● EXERCISE INSTRUCTIONS: Starting at the line that holds "Screen dimensions: 608x587", transcribe every line to the end of the data exactly; include no other lines.

● TASK INPUTS:
================

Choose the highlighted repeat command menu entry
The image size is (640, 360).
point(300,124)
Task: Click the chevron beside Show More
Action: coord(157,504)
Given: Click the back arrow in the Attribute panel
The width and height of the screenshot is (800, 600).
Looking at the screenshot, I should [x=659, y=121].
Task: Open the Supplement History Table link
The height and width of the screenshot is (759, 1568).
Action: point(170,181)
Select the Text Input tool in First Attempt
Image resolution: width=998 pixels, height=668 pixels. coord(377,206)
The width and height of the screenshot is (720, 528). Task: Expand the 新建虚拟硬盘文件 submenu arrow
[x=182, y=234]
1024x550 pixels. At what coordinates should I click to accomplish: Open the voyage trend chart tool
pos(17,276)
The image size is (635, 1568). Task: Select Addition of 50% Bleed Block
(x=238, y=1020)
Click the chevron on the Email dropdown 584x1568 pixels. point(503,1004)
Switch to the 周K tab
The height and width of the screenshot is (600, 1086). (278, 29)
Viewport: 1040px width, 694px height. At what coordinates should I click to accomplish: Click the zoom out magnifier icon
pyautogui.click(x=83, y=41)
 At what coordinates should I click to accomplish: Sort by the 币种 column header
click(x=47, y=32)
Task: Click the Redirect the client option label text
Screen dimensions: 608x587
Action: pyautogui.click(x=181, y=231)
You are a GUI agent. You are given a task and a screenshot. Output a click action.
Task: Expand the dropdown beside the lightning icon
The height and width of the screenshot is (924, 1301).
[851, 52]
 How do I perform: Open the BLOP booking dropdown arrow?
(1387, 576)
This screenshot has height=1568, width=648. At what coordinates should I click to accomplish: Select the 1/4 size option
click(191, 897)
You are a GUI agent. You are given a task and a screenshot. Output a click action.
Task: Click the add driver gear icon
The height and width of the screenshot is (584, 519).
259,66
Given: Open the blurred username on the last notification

================

● EXERCISE OUTPUT:
Screen dimensions: 608x587
Action: pyautogui.click(x=181, y=231)
You are a GUI agent. You are given a task and a screenshot. Output a click action.
Task: Expand the dropdown beside the lightning icon
The height and width of the screenshot is (924, 1301).
[851, 52]
 How do I perform: Open the BLOP booking dropdown arrow?
(1387, 576)
This screenshot has height=1568, width=648. At what coordinates should I click to accomplish: Select the 1/4 size option
click(191, 897)
You are a GUI agent. You are given a task and a screenshot. Output a click action.
Task: Click the add driver gear icon
The height and width of the screenshot is (584, 519).
259,66
Given: Open the blurred username on the last notification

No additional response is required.